![[personal profile]](https://www.dreamwidth.org/img/silk/identity/user.png)
Nabyłam dzisiaj nieoczekiwanie film, o którym nigdy wcześniej nie słyszałam - "Trzynaście dni" Rogera Donaldsona. Film opowiada o kryzysie kubańskim z 1962 roku. Nie miałam pojęcia o jego istnieniu i gdybym usłyszała o nim jakieś cztery miesiące wcześniej, zapewne zignorowałabym go kompletnie. Tym bardziej, że gra w nim Kevin Costner, którego za bardzo nie lubię. Ale z powodu "X-Men: First Class" pomyślałam sobie, że co tam - w sumie zabawnie będzie obejrzeć film opowiadający o tych samych wydarzeniach historycznych, na których oparł się reżyser XMFC. Jak większość ludzkości o kryzysie kubańskim mam pojęcie tylko takie, że "coś się tam działo i było niebezpieczne" (i - po "X-Men", że dotyczyło statków z rakietami). Film leżał w pudle z przeceną, więc doszłam do wniosku, że czemu nie, grosze i żadne w sumie ryzyko - najwyżej nie obejrzę. Ale jakoś miałam akurat wenę, żeby go włączyć i kurczę. KURCZĘ.
Film jest naprawdę dobry. Znakomicie zrobiony pod względem tempa akcji - i obfity w najrozmaitsze wydarzenia, które rozegrały się w przeciągu tytułowych trzynastu dni, po których w przypadku zerwania negocjacji między Stanami Zjednoczonymi i Rosją mogła się rozpocząć trzecia wojna światowa. "Trzynaście dni" to wojna nerwów i ciągłe napięcie kto-kogo - które czuje się, oglądając, mimo że człowiek niby wie, że trzecia wojna światowa jednak nie nadeszła.
Niesamowite, w ilu miejscach mogło dojść do katastrofy - gdyby komukolwiek po którejś ze stron puściły nerwy, gdyby albo USA albo Rosja doszły do wniosku, że nie ma na co czekać. Pewnie zabrzmi to trochę apokaliptycznie, ale wiele razy w czasie oglądania tego filmu ma się myśl, że holy cow, ten świat mógłby już nie istnieć. Albo przynajmniej jego spora część. I że nie mieli tu nic do rzeczy żadni mutanci.
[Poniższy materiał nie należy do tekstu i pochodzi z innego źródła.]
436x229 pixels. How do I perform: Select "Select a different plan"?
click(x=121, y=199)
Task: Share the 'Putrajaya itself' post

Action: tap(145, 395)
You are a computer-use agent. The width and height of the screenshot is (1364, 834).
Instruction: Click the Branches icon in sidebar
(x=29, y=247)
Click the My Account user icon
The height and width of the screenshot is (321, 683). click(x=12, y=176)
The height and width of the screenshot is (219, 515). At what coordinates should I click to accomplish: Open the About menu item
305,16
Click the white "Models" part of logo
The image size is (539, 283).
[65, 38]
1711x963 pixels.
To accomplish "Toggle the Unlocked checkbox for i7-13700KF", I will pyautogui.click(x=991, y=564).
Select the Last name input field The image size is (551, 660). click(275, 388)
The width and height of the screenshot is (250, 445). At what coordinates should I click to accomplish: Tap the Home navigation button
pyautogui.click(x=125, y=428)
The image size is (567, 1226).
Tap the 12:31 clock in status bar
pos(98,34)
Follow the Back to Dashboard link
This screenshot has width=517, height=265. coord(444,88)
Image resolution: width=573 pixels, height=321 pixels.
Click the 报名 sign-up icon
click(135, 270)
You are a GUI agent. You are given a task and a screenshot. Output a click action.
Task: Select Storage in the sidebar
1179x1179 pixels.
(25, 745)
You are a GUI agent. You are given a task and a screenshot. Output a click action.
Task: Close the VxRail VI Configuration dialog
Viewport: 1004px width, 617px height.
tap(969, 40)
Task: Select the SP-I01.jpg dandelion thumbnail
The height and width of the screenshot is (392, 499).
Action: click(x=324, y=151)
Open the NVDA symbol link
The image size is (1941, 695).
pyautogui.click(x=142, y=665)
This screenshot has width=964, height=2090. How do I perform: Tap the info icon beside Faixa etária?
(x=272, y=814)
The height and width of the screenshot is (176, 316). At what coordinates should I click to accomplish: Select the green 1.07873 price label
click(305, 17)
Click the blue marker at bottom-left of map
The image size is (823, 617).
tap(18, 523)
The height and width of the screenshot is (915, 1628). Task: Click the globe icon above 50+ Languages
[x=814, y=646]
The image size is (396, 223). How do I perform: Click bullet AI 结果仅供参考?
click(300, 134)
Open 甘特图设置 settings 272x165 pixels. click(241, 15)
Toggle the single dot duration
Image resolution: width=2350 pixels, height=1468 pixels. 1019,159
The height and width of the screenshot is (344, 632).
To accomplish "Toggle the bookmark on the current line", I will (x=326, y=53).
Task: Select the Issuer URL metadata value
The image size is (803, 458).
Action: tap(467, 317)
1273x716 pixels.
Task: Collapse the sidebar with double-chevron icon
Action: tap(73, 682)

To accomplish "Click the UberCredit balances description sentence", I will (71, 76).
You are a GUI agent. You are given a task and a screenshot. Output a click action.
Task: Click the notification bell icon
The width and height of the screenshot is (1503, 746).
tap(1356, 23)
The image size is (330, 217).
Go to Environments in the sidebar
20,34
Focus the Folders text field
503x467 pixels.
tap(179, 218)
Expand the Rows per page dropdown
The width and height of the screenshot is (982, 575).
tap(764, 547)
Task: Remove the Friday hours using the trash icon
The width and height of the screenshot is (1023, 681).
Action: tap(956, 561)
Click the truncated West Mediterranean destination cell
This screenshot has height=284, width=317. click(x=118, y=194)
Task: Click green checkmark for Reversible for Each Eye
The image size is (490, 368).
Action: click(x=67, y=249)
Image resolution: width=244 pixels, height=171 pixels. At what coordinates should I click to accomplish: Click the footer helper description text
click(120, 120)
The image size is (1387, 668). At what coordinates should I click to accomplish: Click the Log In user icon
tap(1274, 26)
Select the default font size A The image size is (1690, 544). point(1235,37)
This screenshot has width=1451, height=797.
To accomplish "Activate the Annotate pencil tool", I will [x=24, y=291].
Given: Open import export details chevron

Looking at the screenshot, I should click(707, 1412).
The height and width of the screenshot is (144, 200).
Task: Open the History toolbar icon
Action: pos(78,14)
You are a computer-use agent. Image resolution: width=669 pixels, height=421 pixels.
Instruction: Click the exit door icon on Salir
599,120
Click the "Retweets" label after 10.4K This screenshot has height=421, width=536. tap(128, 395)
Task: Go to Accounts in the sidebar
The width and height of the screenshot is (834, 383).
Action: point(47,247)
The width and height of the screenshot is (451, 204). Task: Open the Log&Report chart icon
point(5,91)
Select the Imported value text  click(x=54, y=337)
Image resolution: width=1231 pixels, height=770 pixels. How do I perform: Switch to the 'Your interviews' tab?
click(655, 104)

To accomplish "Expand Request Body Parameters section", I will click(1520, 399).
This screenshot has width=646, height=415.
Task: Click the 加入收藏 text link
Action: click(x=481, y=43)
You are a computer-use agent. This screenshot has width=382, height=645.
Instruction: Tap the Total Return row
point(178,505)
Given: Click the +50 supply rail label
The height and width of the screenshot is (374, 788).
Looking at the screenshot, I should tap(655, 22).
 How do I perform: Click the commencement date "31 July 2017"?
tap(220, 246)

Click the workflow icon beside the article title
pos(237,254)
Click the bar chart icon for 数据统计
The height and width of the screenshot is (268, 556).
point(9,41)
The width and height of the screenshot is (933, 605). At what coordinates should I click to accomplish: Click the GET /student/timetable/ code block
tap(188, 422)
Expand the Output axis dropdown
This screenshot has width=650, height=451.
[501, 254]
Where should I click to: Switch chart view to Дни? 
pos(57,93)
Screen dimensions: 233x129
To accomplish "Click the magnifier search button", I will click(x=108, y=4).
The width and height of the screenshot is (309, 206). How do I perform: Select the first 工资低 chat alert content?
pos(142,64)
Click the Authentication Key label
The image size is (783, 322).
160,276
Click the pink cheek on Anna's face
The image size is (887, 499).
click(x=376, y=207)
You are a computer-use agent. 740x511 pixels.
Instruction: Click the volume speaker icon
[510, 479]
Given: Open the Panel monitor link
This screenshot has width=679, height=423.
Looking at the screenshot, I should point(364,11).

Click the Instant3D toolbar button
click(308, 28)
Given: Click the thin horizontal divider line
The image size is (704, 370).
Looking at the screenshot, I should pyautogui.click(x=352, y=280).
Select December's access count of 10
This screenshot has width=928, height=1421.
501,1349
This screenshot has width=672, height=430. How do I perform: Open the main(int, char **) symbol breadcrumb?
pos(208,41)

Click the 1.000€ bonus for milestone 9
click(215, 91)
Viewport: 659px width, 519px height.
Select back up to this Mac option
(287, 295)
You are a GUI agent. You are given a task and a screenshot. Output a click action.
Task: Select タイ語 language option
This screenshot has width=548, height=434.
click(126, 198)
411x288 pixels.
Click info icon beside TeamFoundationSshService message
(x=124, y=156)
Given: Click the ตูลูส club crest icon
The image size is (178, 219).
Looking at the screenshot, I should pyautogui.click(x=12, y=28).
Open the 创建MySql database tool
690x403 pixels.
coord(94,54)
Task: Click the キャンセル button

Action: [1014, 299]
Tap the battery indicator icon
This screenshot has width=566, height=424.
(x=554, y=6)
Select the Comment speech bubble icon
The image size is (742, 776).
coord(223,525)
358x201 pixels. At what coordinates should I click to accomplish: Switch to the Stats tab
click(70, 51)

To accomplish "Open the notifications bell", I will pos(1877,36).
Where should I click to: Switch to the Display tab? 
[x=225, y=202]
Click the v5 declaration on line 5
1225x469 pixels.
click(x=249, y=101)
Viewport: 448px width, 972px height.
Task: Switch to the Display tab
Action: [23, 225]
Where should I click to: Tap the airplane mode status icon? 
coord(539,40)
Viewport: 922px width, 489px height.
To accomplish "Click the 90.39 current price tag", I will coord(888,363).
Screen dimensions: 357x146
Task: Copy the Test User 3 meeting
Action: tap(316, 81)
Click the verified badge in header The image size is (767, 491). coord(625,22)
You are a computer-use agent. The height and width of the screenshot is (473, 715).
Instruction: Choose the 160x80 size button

Wspomniany wcześniej Kevin Costner gra Kenny'ego O'Donnela - osobistego doradcę prezydenta, który w czasie owych trzynastu dni musi godzina po godzinie podejmować decyzje, które mogą zdecydować o być i nie być swoich rodaków. Być może - i bardzo prawdopodobnie - że przebieg zdarzeń został udramatyzowany - ale w ramach filmu zdecydowanie się sprawdza, poza tym kubański kryzys 1962 roku był jak najbardziej realny. Dominująca w filmie jest atmosfera ogromnego napięcia - i stresu, w którym muszą działać wszyscy w otoczeniu prezydenta. I sam prezydent (grany przez Bruce'a Greenwooda) od początku jawiący się jako osoba kompletnie nie na miejscu - zbyt miękka, zbyt skromna, zbyt podatna na wpływy - a jednak w kluczowych momentach niedający się przekonać do eskalacji konfilktu i summa summarum dający radę opanować tą - zdawałoby się, kompletnie beznadziejną sytuację.
Więc - jestem zadowolona smile Dobrze wydane pieniądze i spędzone dwie i pół godziny. Czasem w życiu człowieka zdarzają się (miłe) niespodzianki.